TEXT FOR ANALYSIS Block Start
He'll be working closely with everyone [in the national teams].
Everyone works together, we've had Paulo [Paul Okon], Tony [Vidmar] Ufuk Talay, Peter De Roo, come in with us.
Everyone's involved in the national team unit. One of my goals and hopefully one of my legacies after I'm gone is that all our teams play a certain way. That'll only happen if we're on the same page.
It's heartening to see the recent Joeys and the way they play, it's heartening to see elements of play in the way the Socceroos play in the younger teams.
Whilst they all have their individual teams, the national teams unit is very much one unit.
I'd like to think we've almost created a club environment where we're all on the same page.
Staying on national teams, what was your assessment of the Joeys' recent matches in the AFF tournament in Asia?
It's a credit to all those guys who've stuck it and bought into it. That was really pleasing for me.
I watched them in the tournament and they didn't waiver from the philosophy and they were down in all the crucial games but what got them back into it was sticking to it [the system] and that gives players more belief.
At some point, we get the players and everyone really comfortable with the way we want to play our football.
But again this is the start of a process and hopefully the legacy beyond the next two or three World Cup cycles that we build on that like nations like Chile and the Germans have.
While you had some time off the Copa America and Euros were on. Did you have time to enjoy them and what were your impressions?
I can watch football and still switch off. I don't need to watch it with my coach's hat on.
And obviously being in Europe the time zones were very kind so I was a keen observer of both tournaments.
I'm kind of always looking at what other people are doing and how the countries are tracking
And we did know that the Euro winner would potential play us at the Confederations Cup and obviously with the Copa America Chile were there and potentially we could get them as well.
TEXT FOR ANALYSIS Block End
SUPPLIED MATERIAL Block Start
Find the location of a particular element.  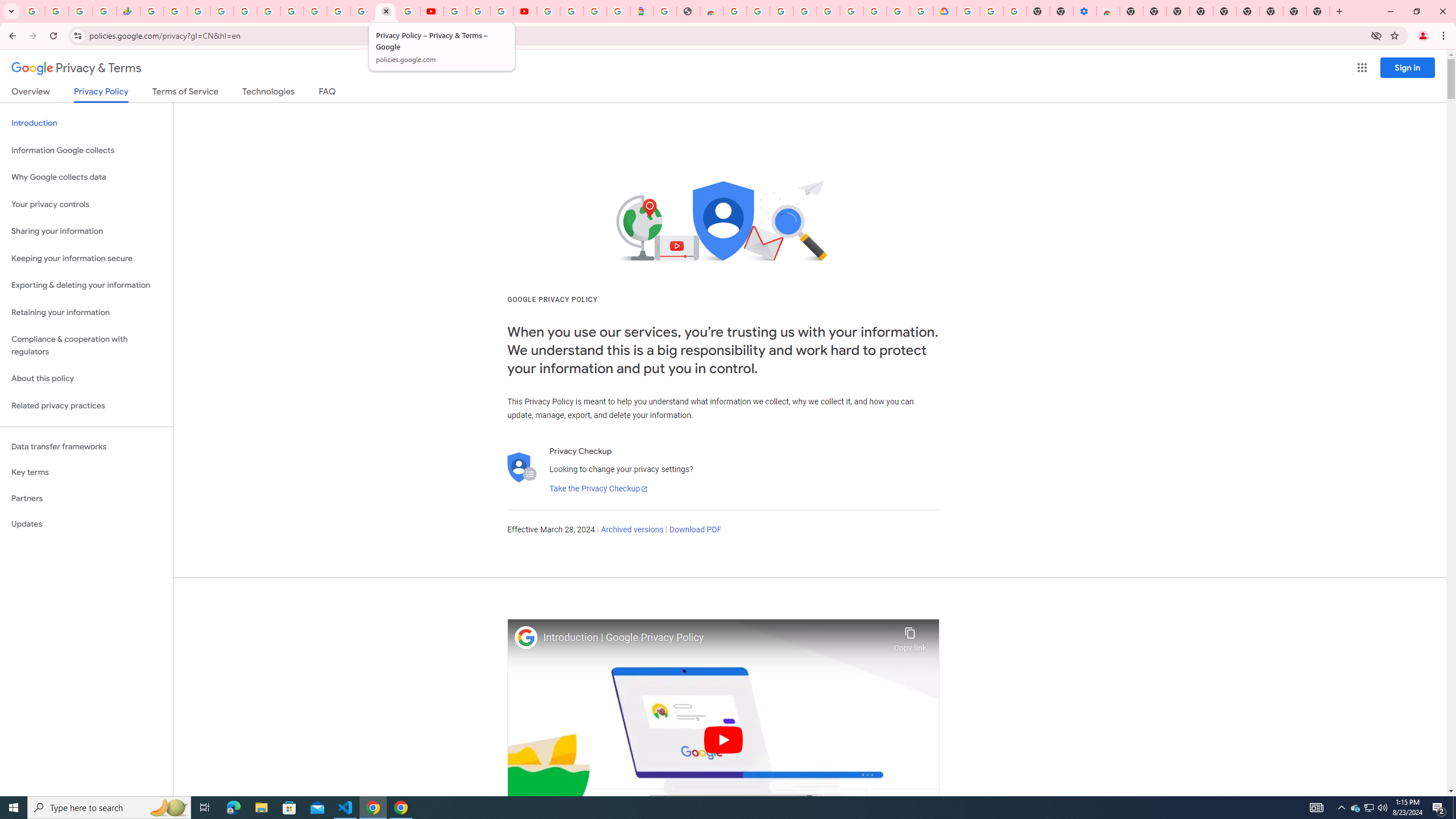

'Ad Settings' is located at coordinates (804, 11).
SUPPLIED MATERIAL Block End
SUPPLIED MATERIAL Block Start
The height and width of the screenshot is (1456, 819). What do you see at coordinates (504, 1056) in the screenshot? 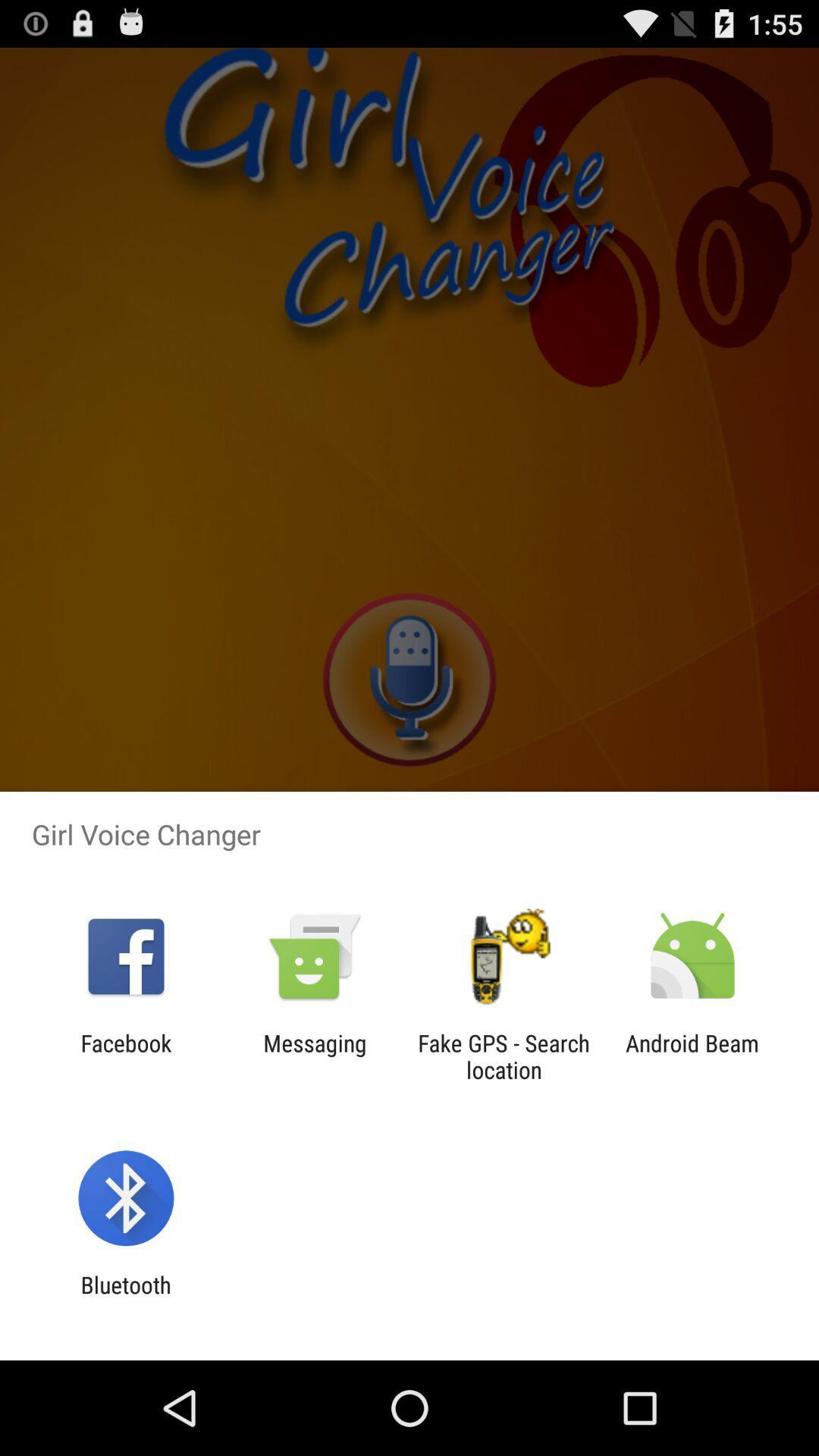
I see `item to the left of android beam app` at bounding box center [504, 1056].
SUPPLIED MATERIAL Block End
ACTIVITY 1 → In the interview on the national teams, what got the Joeys back into the crucial games they were down in?
ACTIVITY 2 → List every person the interview on the national teams names as having come in to work with the speaker.

RESULT 1 → Sticking to the system.

RESULT 2 → Paulo (Paul Okon), Tony Vidmar, Ufuk Talay, Peter De Roo